Dr. Rhor has published in the Art Institute of Chicago’s Museum Studies, the Pittsburgh Post-Gazette and has contributed essays on mural painting to The Decorated School: Essays on Visual Culture of Schooling (Black Dog, 2013), Art for the People: the Rediscovery and Preservation of Progressive- and WPA-era Murals in the Chicago Public Schools, 1904-1943 (Chronicle, 2002), and an essay of the history of mural painting in the United States in A Companion to Public Art (Blackwell, 2016). Her current research focuses on the historic murals in the city of Pittsburgh, including Maxo Vanka’s Millvale murals in St. Nicholas Croatian Church and New Deal murals in courthouses and schools.

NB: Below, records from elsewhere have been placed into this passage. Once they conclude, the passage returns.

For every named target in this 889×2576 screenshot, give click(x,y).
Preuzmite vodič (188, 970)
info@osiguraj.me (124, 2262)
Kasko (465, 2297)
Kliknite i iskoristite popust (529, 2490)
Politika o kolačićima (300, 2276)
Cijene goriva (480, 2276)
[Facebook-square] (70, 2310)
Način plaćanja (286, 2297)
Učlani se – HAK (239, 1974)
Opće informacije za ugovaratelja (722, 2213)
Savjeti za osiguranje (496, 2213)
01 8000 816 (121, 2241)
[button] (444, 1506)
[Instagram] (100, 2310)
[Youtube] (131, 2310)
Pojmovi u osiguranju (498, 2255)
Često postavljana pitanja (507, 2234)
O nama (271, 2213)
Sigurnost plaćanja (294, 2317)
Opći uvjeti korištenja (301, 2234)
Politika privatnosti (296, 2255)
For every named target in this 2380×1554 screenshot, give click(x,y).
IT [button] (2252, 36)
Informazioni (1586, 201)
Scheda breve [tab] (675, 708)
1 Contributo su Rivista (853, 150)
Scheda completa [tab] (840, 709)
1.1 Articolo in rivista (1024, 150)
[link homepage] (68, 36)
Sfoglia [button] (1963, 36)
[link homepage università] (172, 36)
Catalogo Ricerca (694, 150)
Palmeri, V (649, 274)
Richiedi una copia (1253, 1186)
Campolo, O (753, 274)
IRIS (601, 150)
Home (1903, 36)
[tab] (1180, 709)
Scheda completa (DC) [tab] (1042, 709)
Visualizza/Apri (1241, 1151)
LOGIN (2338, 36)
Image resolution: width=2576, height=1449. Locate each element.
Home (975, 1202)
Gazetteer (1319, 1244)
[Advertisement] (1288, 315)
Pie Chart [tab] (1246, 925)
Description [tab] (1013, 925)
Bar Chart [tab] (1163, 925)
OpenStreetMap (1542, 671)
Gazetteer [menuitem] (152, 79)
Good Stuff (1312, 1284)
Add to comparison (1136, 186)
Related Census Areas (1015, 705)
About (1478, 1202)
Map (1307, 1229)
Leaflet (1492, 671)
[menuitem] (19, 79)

Throughout her career, Dr. Rhor has maintained a dual commitment to academic research and museum work. She has presented public lectures, directed docent training workshops, and created teacher resources for museums in Chicago, New York and Pittsburgh. Dr. Rhor co-curated two exhibitions at the Andy Warhol Museum: Too Hot to Handle: Creating Controversy Through Political Cartoons and Drawn to the Summit: A G-20 Exhibition of International Political Cartoons. She also curated Civil Rights Superheroes: Martin Luther King and the Montgomery Story (1958) for the ToonSeum and From MLK to MARCH at the August Wilson Center for African American Culture.
All interested faculty, graduate students, and other parties are invited. Refreshments will be served.
*The Center has been officially approved by the Dean of the College and Graduate School of Liberal Arts, The Graduate Council of the College, and the Council of Deans for the University. It is based in the College but open to members of all the schools of the University. It includes interpretive and qualitative research in both the humanities and the social and behavioral sciences (including the practice of the latter in Nursing, Education, Occupational Therapy and other professional schools).